### [Document passage]
Dec 15, 2022 - Sale 2625

Sale 2625 - Lot 83

Price Realized: $ 1,125
?Final Price Realized includes Buyer’s Premium added to Hammer Price
Estimate: $ 800 - $ 1,200

LANCE RICHBOURG (1938-)

"'Shoeless' Joe Jackson."

India ink on paper, 1987. 763x560 mm; 30x22 inches. Signed and captioned on verso with artist's fish stamp. Mounted to backing board and framed to 33x24 inches.

Realistic portraits of baseball players and game scenes are Richbourg's primary subject matter. He was inspired by his father, Lance Sr., who was signed in 1919 by John McGraw of the N.Y. Giants and played professional baseball until 1938. "I would debate anyone that baseball is far superior to any other sport in terms of its beauty, the range of skills required to play, and its clarity and subversion of time. As an artist, I have been satisfied with the possibilities of depicting the light and space of the playing field and the grace of player movements amidst explosive action" (from the artist's website).

### [Task to carry out]
Continue the auction listing for the Lance Richbourg "'Shoeless' Joe Jackson" drawing from the point where it stops.

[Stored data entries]
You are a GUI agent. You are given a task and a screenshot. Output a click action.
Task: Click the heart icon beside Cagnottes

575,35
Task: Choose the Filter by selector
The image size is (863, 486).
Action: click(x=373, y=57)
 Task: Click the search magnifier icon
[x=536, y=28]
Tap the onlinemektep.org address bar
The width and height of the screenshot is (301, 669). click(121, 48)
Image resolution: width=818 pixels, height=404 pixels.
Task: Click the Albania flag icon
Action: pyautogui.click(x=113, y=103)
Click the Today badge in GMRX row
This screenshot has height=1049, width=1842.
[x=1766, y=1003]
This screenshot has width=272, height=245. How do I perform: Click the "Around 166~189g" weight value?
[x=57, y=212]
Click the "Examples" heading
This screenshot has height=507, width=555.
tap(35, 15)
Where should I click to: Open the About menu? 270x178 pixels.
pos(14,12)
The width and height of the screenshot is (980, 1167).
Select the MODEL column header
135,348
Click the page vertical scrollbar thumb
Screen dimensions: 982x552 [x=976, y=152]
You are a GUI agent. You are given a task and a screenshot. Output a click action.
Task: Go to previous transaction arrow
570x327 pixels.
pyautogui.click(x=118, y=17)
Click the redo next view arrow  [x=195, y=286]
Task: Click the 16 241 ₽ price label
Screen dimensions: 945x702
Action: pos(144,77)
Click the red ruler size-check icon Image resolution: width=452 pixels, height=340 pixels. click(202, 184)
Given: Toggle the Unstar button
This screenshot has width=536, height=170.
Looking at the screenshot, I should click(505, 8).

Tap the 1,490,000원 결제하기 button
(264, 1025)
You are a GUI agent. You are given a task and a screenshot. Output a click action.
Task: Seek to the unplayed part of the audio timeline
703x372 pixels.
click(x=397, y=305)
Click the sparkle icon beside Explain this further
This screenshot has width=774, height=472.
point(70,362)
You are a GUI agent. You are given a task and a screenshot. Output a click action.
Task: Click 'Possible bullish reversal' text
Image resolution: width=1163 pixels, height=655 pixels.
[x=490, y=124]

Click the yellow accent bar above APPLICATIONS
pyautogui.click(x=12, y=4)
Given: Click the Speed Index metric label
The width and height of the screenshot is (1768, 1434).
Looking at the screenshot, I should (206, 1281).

### [Answer box]
Joseph Jefferson Jackson (1887-1951), often remembered as "Shoeless Joe" because he sometimes played barefoot as a boy, was a star baseball player with Cleveland and the Chicago White Sox in the 1910s. He was among the eight "Black Sox" players charged with accepting bribes to lose the 1919 World Series, although his batting average was a very strong .375 and he was charged with no errors in the field. He was banned from baseball for life, and later barred from entry to the Hall of Fame, decisions which remain controversial to this day. The resonance of Jackson's story has transcended baseball and entered into American legend. The newspaper headline "Say it ain't so, Joe" remains part of the national lexicon. He was portrayed by D.B. Sweeney in the 1988 John Sayles film Eight Men Out, and more memorably by Ray Liotta as a central figure in the 1989 film Field of Dreams. The Shoeless Joe Jackson Museum opened in his hometown of Greenville, SC in 2008. (Biographical credit and special thanks goes to Swann's Americana Director and brilliant Baseball historian, Rick Stattler).